Meski begitu, Doctor Climax yang diperlakukan sebagai cerminan bagaimana minimnya pendidikan seks masyarakat kala itu melalui pertanyaan-pertanyaan yang dikirim ke Dr. Nat – mulai dari pertanyaan standar sampai ngawur – begitu kuat dampaknya membuat cerita jadi lebih menarik.
Soal pertanyaan-pertanyaan seksnya, Kongdej sepertinya paham betul hal-hal lucu dan miris tentang ketidaknyamanan seseorang/ masyarakat terhadap seks – mungkin karena terinspirasi kolom seks asli. Series ini menyajikan fakta-fakta seksnya tanpa niat jahat dan lugas dalam cara medis sehingga penonton juga belajar sesuatu.
Dr. Nat menjawab setiap pertanyaan seks dengan kehati-hatian dan penuh sensitivitas. Bahkan Doctor Climax memberi perlakukan spesial untuk setiap pertanyaan dengan menyelipkan adegan khusus kisah pengirim surat dan masalah seks yang dialami. Eksplorasi terutama datang dari editing, pergerakan kamera, dan musik, sampai terkadang hasilnya komikal – miris, bukan kurang ajar.

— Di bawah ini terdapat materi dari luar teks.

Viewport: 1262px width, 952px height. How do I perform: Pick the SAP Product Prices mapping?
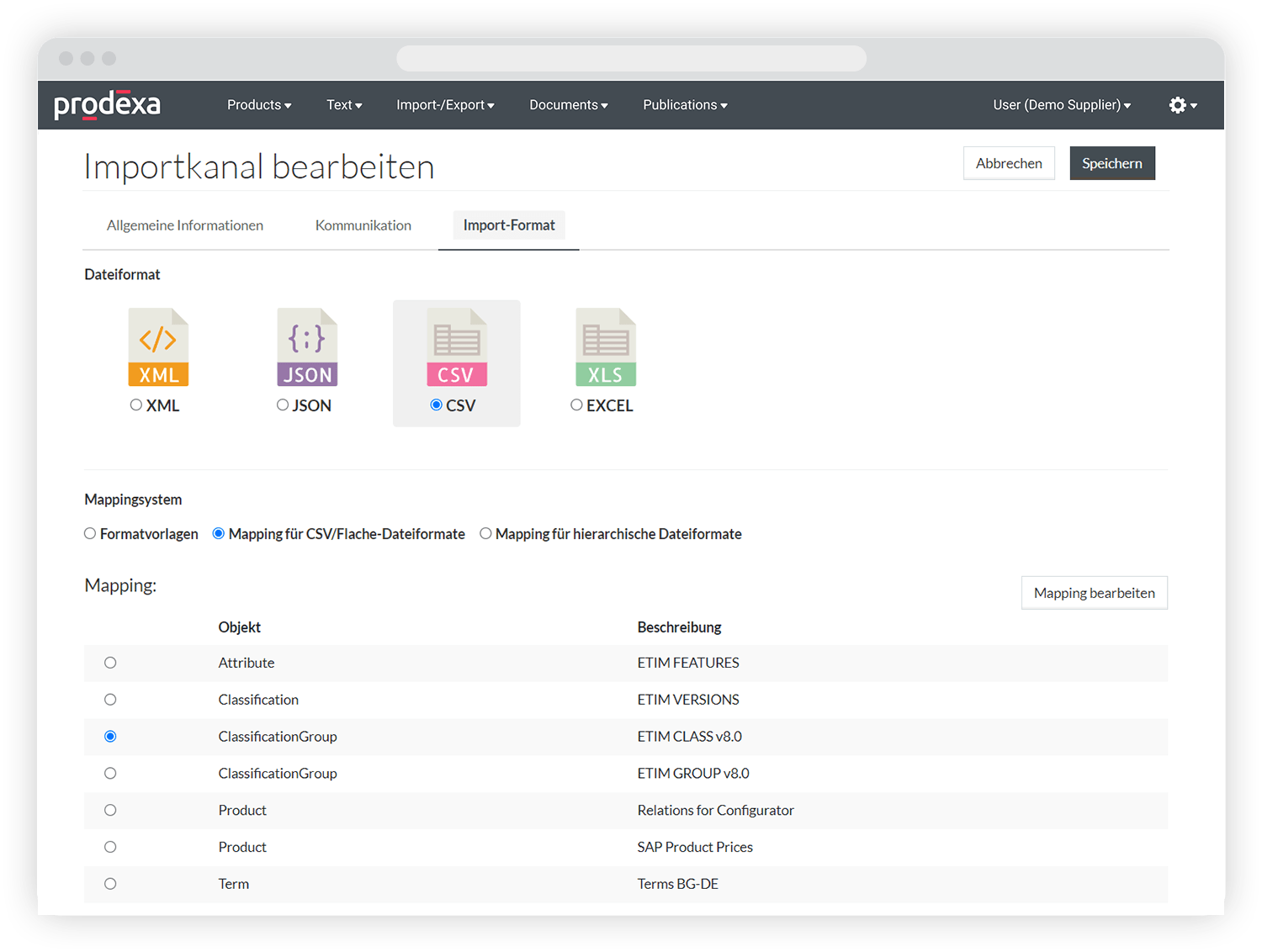point(110,847)
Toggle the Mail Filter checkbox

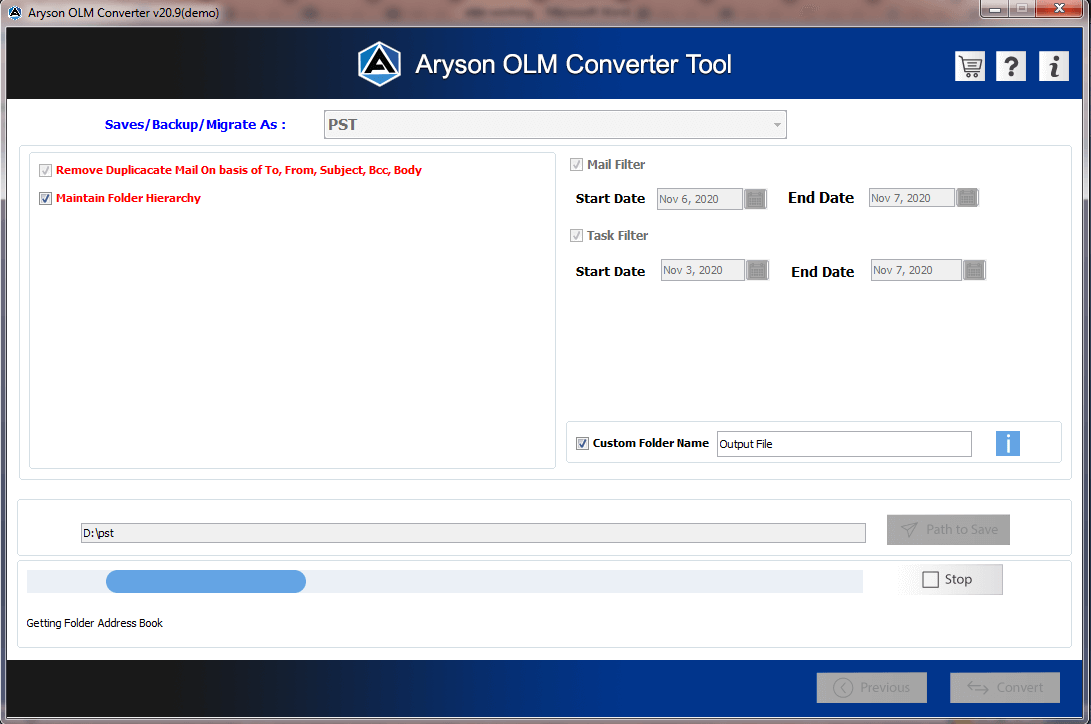(x=576, y=165)
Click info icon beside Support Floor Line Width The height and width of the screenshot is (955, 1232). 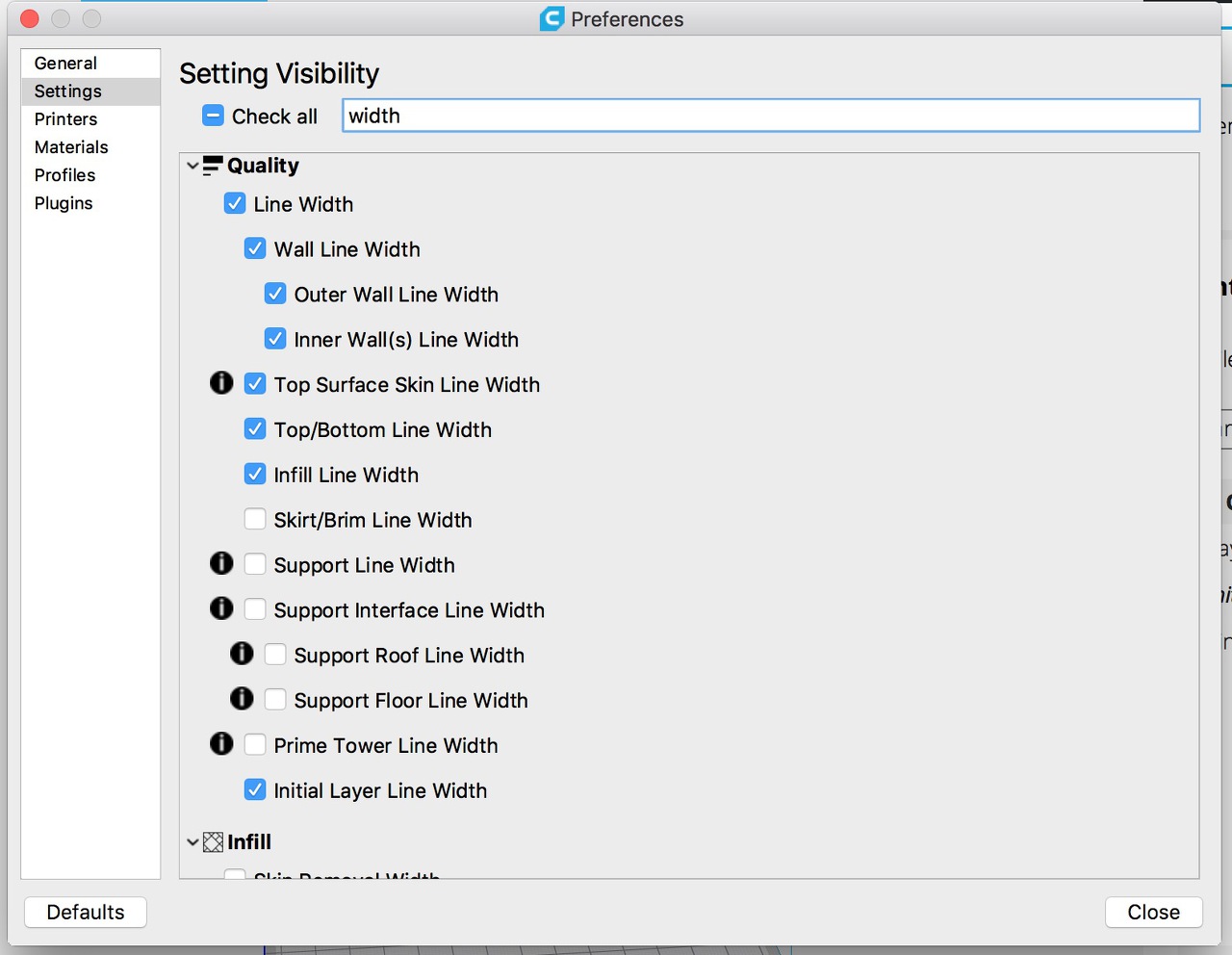coord(242,699)
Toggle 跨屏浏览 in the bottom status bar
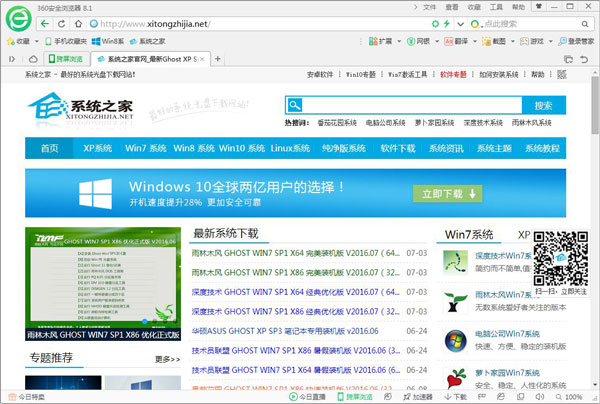Image resolution: width=600 pixels, height=404 pixels. click(x=355, y=397)
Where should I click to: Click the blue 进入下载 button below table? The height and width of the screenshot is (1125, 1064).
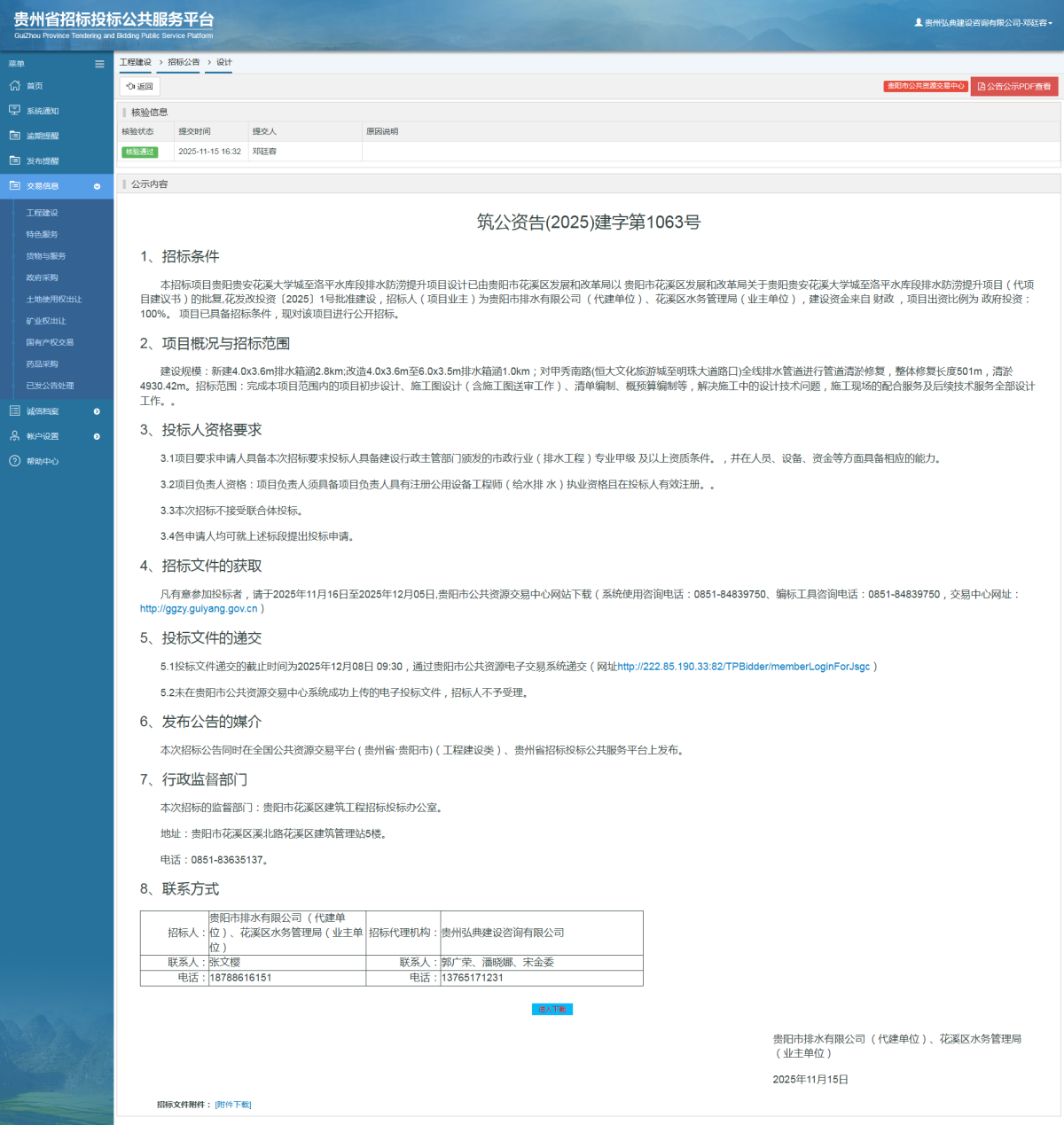click(x=554, y=1009)
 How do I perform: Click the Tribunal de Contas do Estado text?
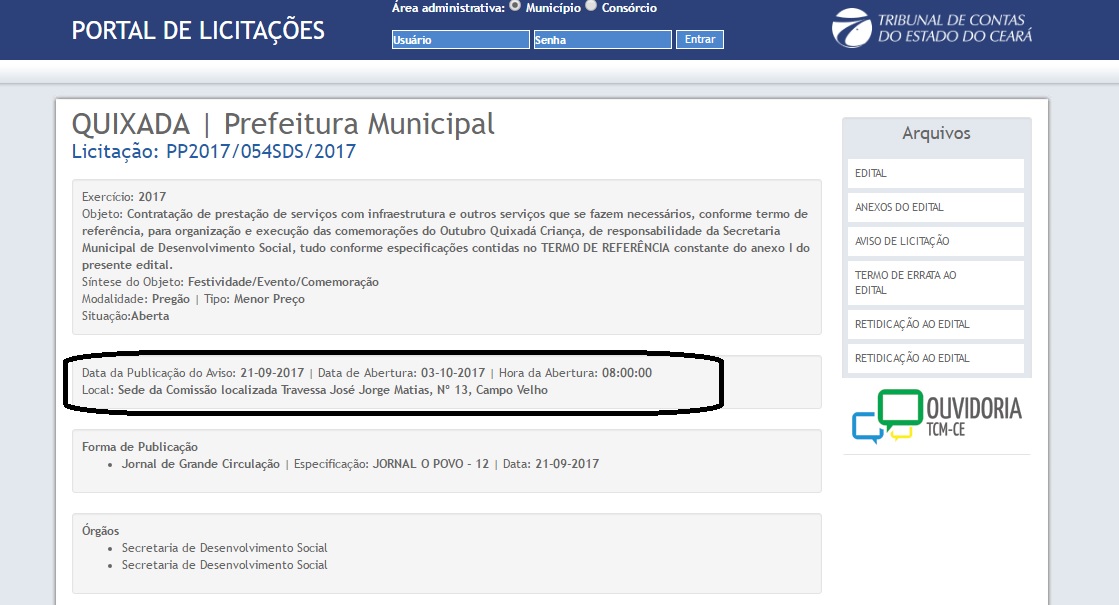pyautogui.click(x=953, y=28)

Walaupun tetap mempertahankan komedi khas Thailand yang nyeleneh, komedi Doctor Climax tak terlalu esensial untuk kebutuhan cerita. Tak jarang gimik lucu-lucuan yang dihadirkan lewat humor ‘norak’ dan slapstick-nya itu berlebihan dan bikin cerita jadi lambat.
Namun ada masalah yang lebih krusial dari sekadar humor garing , yakni pacing. Meski pacing bisa digubah saat proses syuting dan editing, pacing dalam Doctor Climax tampaknya berakar dari skenario. Bahkan saya hampir beralih tontonan karena ceritanya lari di tempat (episode-episode awal). Terlebih segala jenis klise bermunculan.
Doctor Climax kelamaan klimaks. Akibatnya penonton kecapekan. Beruntung hal itu terbayar di episode-episode selanjutnya tatkala series ini menghadirkan bigger problem dan menutup tiap episodenya dengan shocking moment. Formulaik tapi work.